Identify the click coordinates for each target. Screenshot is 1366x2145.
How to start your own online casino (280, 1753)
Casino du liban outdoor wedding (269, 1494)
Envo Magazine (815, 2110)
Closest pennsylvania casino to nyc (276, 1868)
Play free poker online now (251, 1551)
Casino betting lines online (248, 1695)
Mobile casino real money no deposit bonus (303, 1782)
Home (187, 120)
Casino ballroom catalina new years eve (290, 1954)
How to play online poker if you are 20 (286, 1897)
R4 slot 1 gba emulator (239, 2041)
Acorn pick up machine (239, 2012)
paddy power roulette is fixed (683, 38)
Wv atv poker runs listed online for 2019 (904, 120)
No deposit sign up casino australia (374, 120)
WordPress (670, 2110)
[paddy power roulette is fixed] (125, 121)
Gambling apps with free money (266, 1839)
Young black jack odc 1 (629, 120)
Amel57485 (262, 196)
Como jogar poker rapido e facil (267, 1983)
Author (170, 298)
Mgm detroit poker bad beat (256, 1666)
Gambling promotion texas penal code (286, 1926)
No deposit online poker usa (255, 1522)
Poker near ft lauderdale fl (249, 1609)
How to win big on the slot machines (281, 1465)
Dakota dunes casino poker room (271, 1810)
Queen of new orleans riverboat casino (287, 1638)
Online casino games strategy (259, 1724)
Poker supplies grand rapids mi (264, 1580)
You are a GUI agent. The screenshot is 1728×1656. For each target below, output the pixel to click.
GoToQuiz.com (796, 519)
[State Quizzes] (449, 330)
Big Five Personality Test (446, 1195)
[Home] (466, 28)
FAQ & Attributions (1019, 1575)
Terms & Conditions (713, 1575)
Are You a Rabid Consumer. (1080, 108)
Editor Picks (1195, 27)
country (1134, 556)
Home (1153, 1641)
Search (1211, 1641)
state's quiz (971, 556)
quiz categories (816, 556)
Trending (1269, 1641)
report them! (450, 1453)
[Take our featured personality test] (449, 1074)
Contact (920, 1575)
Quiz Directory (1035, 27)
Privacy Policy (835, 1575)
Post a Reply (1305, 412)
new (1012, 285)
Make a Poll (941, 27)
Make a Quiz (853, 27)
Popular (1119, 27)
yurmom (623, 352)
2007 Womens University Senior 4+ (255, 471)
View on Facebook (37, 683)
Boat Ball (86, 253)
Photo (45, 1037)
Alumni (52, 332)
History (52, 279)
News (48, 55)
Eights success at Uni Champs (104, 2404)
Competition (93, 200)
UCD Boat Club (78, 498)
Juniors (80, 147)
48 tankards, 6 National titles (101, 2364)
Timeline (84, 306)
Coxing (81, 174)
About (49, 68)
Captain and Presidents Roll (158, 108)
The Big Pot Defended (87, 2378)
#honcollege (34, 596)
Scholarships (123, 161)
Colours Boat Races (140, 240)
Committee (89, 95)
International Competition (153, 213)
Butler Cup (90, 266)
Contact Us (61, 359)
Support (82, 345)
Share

------------------------------------

Work item:
Write out an exact copy of every record shown above.

Reply to the exercise:
Identify the click coordinates for each target. Screenshot is 1366x2145.
How to start your own online casino (280, 1753)
Casino du liban outdoor wedding (269, 1494)
Envo Magazine (815, 2110)
Closest pennsylvania casino to nyc (276, 1868)
Play free poker online now (251, 1551)
Casino betting lines online (248, 1695)
Mobile casino real money no deposit bonus (303, 1782)
Home (187, 120)
Casino ballroom catalina new years eve (290, 1954)
How to play online poker if you are 20 (286, 1897)
R4 slot 1 gba emulator (239, 2041)
Acorn pick up machine (239, 2012)
paddy power roulette is fixed (683, 38)
Wv atv poker runs listed online for 2019 (904, 120)
No deposit sign up casino australia (374, 120)
WordPress (670, 2110)
[paddy power roulette is fixed] (125, 121)
Gambling apps with free money (266, 1839)
Young black jack odc 1 (629, 120)
Amel57485 (262, 196)
Como jogar poker rapido e facil (267, 1983)
Author (170, 298)
Mgm detroit poker bad beat (256, 1666)
Gambling promotion texas penal code (286, 1926)
No deposit online poker usa (255, 1522)
Poker near ft lauderdale fl (249, 1609)
How to win big on the slot machines (281, 1465)
Dakota dunes casino poker room (271, 1810)
Queen of new orleans riverboat casino (287, 1638)
Online casino games strategy (259, 1724)
Poker supplies grand rapids mi (264, 1580)
You are a GUI agent. The screenshot is 1728×1656. For each target below, output the pixel to click.
GoToQuiz.com (796, 519)
[State Quizzes] (449, 330)
Big Five Personality Test (446, 1195)
[Home] (466, 28)
FAQ & Attributions (1019, 1575)
Terms & Conditions (713, 1575)
Are You a Rabid Consumer. (1080, 108)
Editor Picks (1195, 27)
country (1134, 556)
Home (1153, 1641)
Search (1211, 1641)
state's quiz (971, 556)
quiz categories (816, 556)
Trending (1269, 1641)
report them! (450, 1453)
[Take our featured personality test] (449, 1074)
Contact (920, 1575)
Quiz Directory (1035, 27)
Privacy Policy (835, 1575)
Post a Reply (1305, 412)
new (1012, 285)
Make a Poll (941, 27)
Make a Quiz (853, 27)
Popular (1119, 27)
yurmom (623, 352)
2007 Womens University Senior 4+ (255, 471)
View on Facebook (37, 683)
Boat Ball (86, 253)
Photo (45, 1037)
Alumni (52, 332)
History (52, 279)
News (48, 55)
Eights success at Uni Champs (104, 2404)
Competition (93, 200)
UCD Boat Club (78, 498)
Juniors (80, 147)
48 tankards, 6 National titles (101, 2364)
Timeline (84, 306)
Coxing (81, 174)
About (49, 68)
Captain and Presidents Roll (158, 108)
The Big Pot Defended (87, 2378)
#honcollege (34, 596)
Scholarships (123, 161)
Colours Boat Races (140, 240)
Committee (89, 95)
International Competition (153, 213)
Butler Cup (90, 266)
Contact Us (61, 359)
Support (82, 345)
Share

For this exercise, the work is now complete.